# EXERCISE BRIEF:
Retype exactly the lines of the listing below from the one with "The height and" through the last, both included, and leave every picture out.

# INFORMATION:
========================================

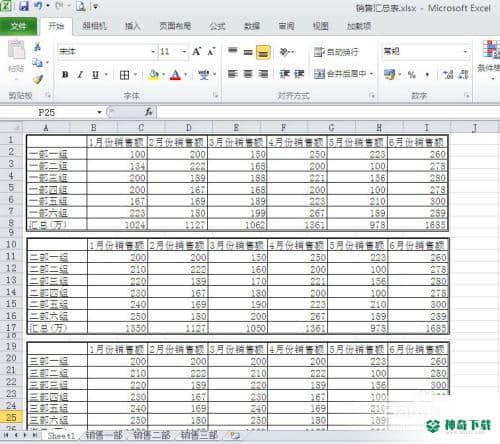Click the Percent Style icon
This screenshot has height=444, width=500.
tap(412, 75)
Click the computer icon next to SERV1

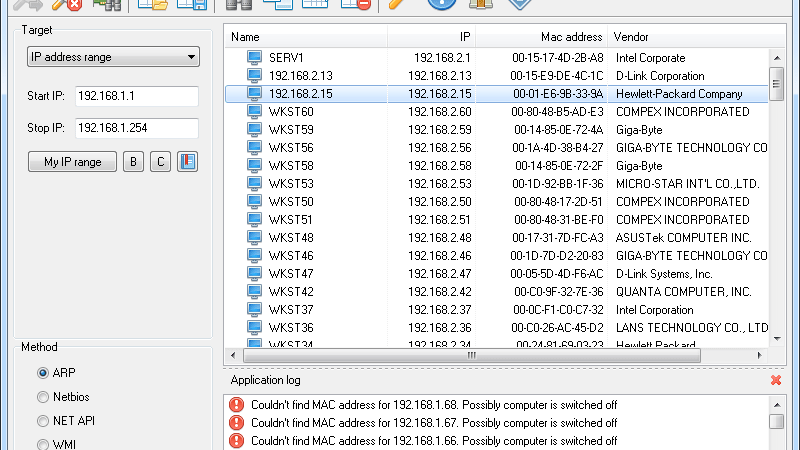coord(254,57)
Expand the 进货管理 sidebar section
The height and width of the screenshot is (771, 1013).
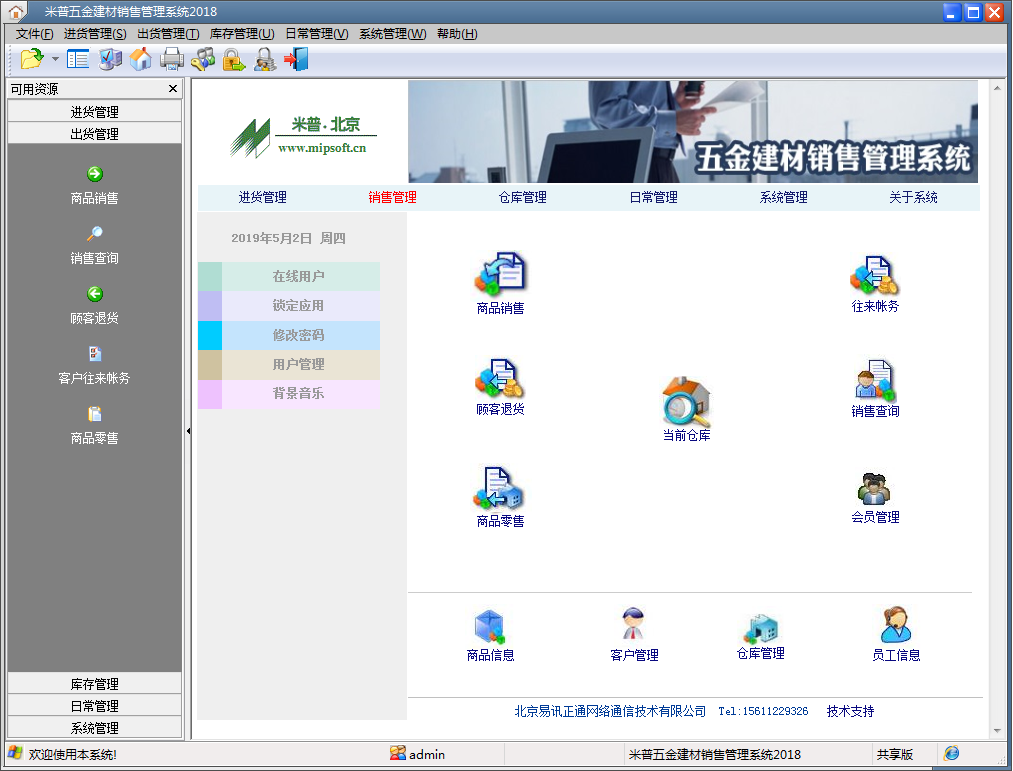point(95,112)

========================================

# RESPONSE:
The height and width of the screenshot is (771, 1013).
point(95,112)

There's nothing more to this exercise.